Comme la cote globale sur 10 s'appuie fortement (40%) sur les résultats aux épreuves, il n'est pas surprenant que des résultats similaires soient obtenus lorsque l'on fait la régression sur les résultats aux épreuves plutôt que sur la cote globale. La régression des résultats aux épreuves présente des corrélations R2 (55%) et sr2 très semblables. 
  
La régression du taux d'échec produit aussi des résultats similaires. Il faut noter cependant que le revenu n'a plus d'effet significatif. 
  
Le taux de promotion est expliqué à 68% par seulement deux variables: les élèves en retard et le secteur. La taille de l'école n'aurait pas d'effet significatif contrairement à ce qui a été observé pour les résultats aux épreuves. 
  
Sans doute à cause de la nature tronquée de la distribution de la surestimation (moins de la moitié des écoles surestiment les résultats), ce modèle de régression se révèle beaucoup moins efficace pour expliquer la variable dépendante.  
  
Nous pouvons conclure que trois des quatre facteurs composant la cote globale se comportent de façon à peu près similaire. Leurs réactions vont essentiellement dans le même sens sous l'effet de variables indépendantes identiques. 
  
La question de la taille des écoles 
  
Il apparaît au tableau 2 que la taille de l'école aurait l'effet significatif suivant: plus l'école a d'élèves, meilleure est sa performance.

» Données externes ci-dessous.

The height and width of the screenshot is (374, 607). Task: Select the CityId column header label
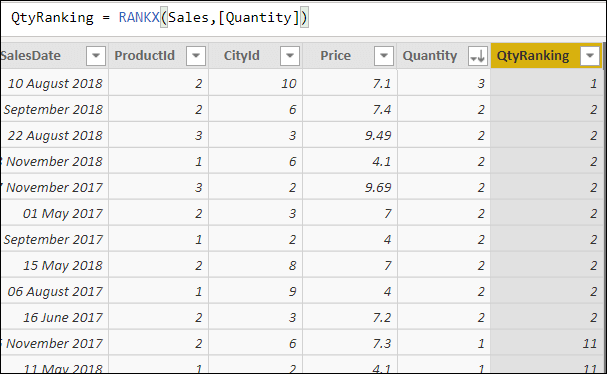click(242, 56)
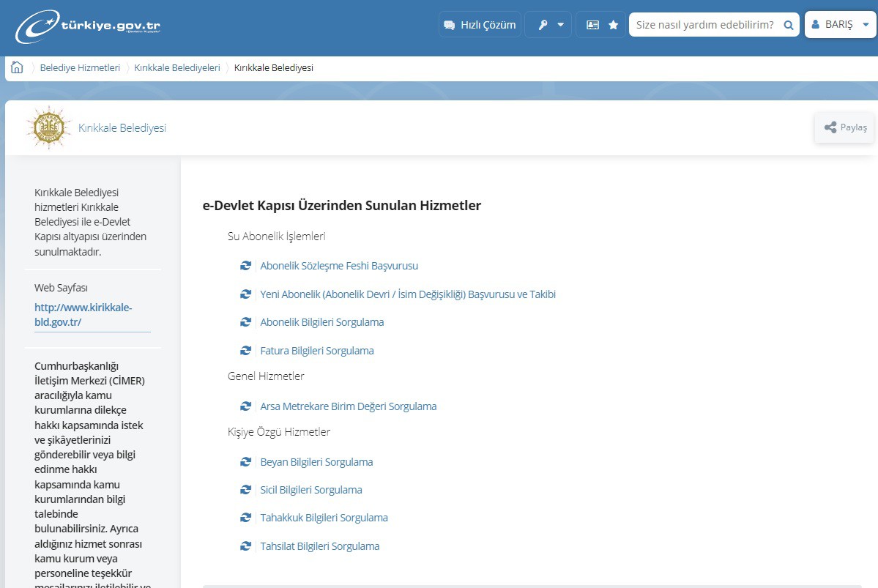This screenshot has height=588, width=878.
Task: Open the home icon in breadcrumb
Action: point(18,68)
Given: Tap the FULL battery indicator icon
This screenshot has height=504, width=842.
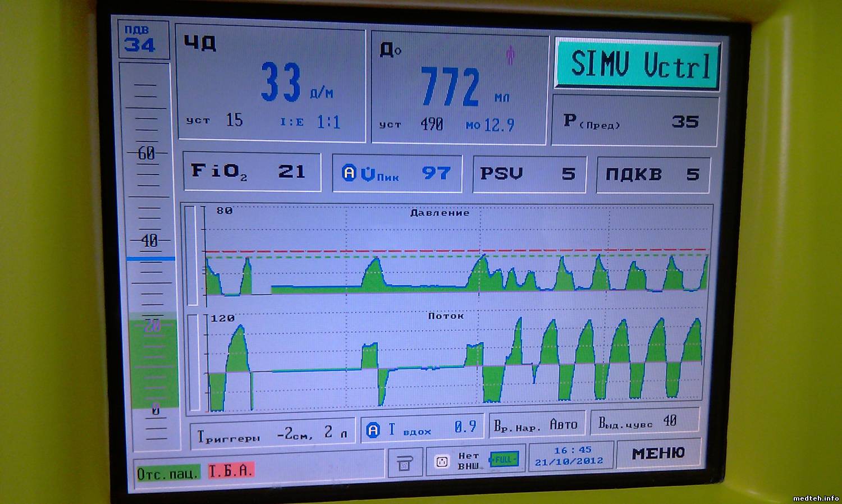Looking at the screenshot, I should [504, 460].
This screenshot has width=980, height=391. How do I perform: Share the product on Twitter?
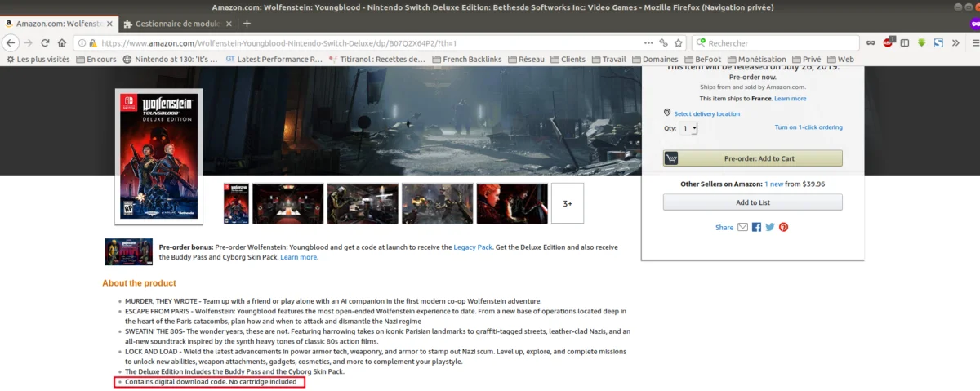pyautogui.click(x=769, y=227)
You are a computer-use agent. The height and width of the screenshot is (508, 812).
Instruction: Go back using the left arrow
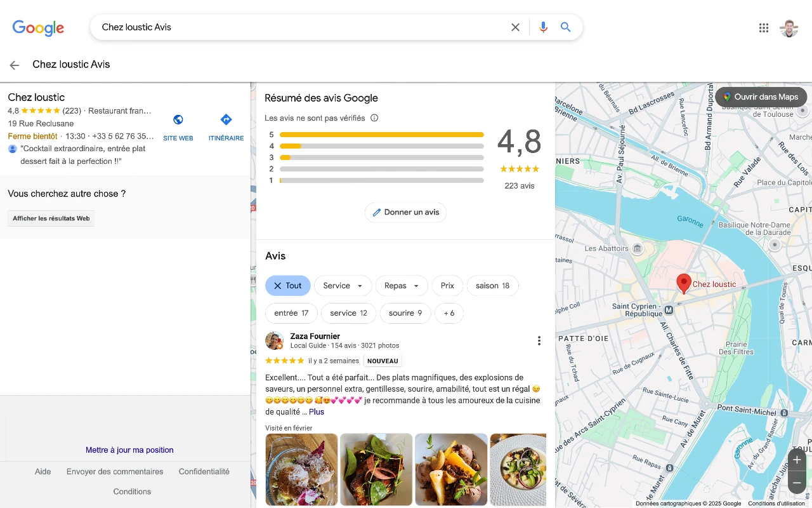pos(15,65)
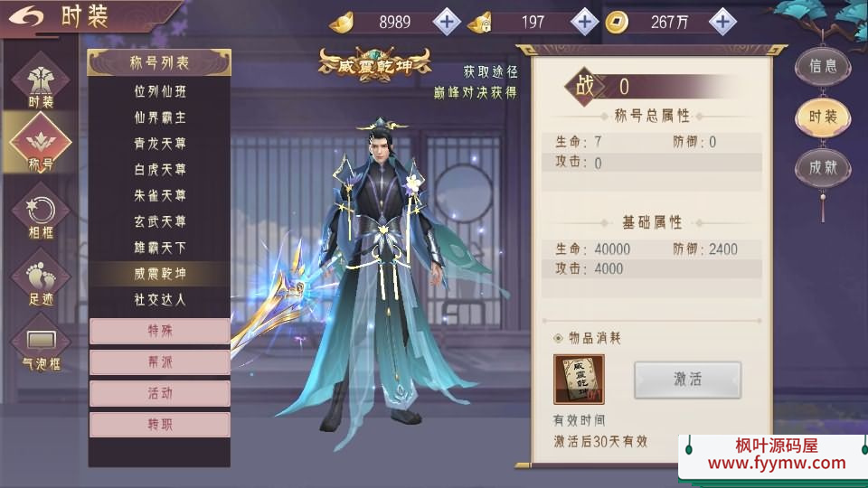Add gold ingots with plus icon
868x488 pixels.
coord(446,22)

Cela est vrai pour les résultats aux épreuves, pour le taux d'échec et la surestimation par l'école. Mais cela n'est pas vrai pour le taux de promotion. Pourquoi? Et n'est-ce pas contraire à bien des idées entendues sur la question? 
  
Le tableau 3 fait état des résultats de quatre régressions standard sur les résultats aux épreuves et les taux de promotion des écoles publiques et privées. 
  
Puisque la taille de l'école joue un rôle significatif dans les résultats aux épreuves pour l'ensemble des établissements, nous nous attendions à observer un effet similaire en examinant des sous-groupes d'écoles. Le tableau 3 montre que la taille de la population étudiante exerce effectivement un effet sur les deux sous-groupes étudiés ici. Cependant le coefficient B est deux fois plus important au secteur privé. De plus, le taux de promotion du secteur public ne serait pas affecté par la taille de l'école comme ce serait le cas au secteur privé. 
  
L'effet de la taille semble prendre plus d'importance au secteur privé. Cependant, le fait qu'il est toujours possible qu'une variable importante soit absente du modèle suggère la prudence avant de confirmer une telle conclusion.